SilverLining: Data-First Mitigation of Spatial and Spectral Shortcuts Without Introducing New Confounders
Abstract
Deep neural networks exploit shortcuts—spurious correlations like laterality markers (spatial) or scanner-specific noise (spectral)—that severely compromise generalization in medical imaging. While recent work addresses individual shortcut types through model architecture or loss modifications, there is an argument for preprocessing the data itself, providing a more model-agnostic and visually interpretable approach. Furthermore, many healthcare applications face multiple concurrent shortcuts that are both spatial and spectral, which existing methods struggle to handle. We present SilverLining, an attention-based preprocessing framework that simultaneously identifies and mitigates both spatial and spectral shortcuts without introducing new spurious correlations. Our key insight is that naive removal of shortcut features can itself create new shortcuts, where models learn to exploit the removal patterns as new spurious correlations. We address this through a novel confounder-free correction strategy that maintains consistent preprocessing patterns across all classes in both spatial and frequency domains, preventing new confounders.
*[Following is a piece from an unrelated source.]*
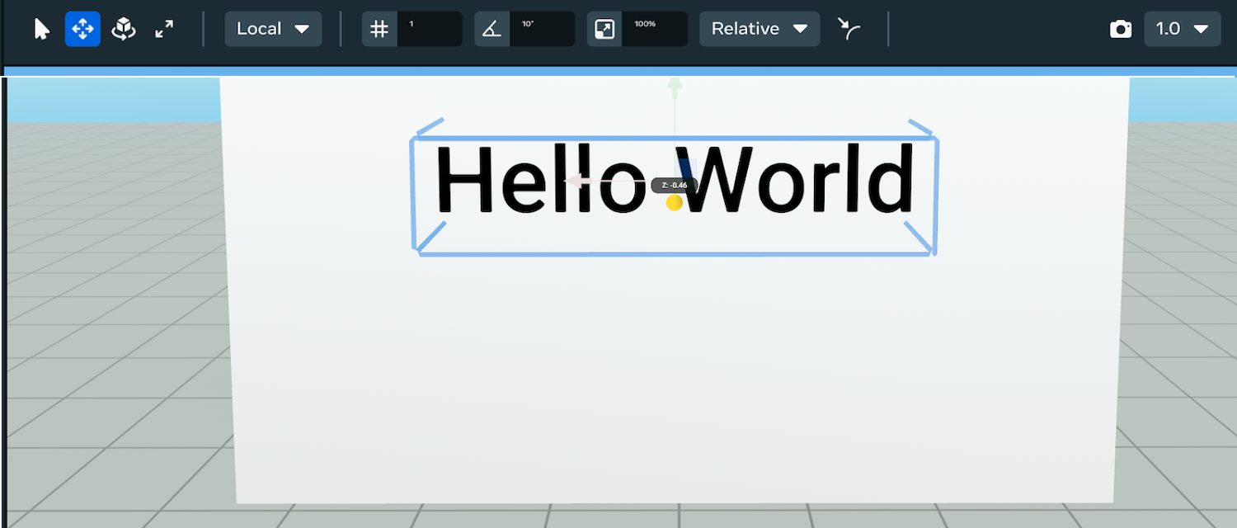
Task: Select the arrow selection tool
Action: pos(41,29)
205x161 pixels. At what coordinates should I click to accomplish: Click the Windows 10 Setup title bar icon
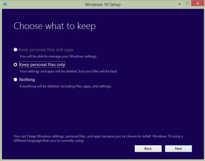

Extensive experiments demonstrate SilverLining's effectiveness: achieving 0.87 AUC on controlled vision tasks and 0.94 AUC on counter-shortcut medical imaging evaluation where shortcuts are reversed; and improving cross-institutional chest X-ray classification from 0.72 to 0.77 AUC. Our data-centric approach provides an effective solution for reducing multiple types of data shortcuts without architectural modifications, creating preprocessed datasets that improve model robustness.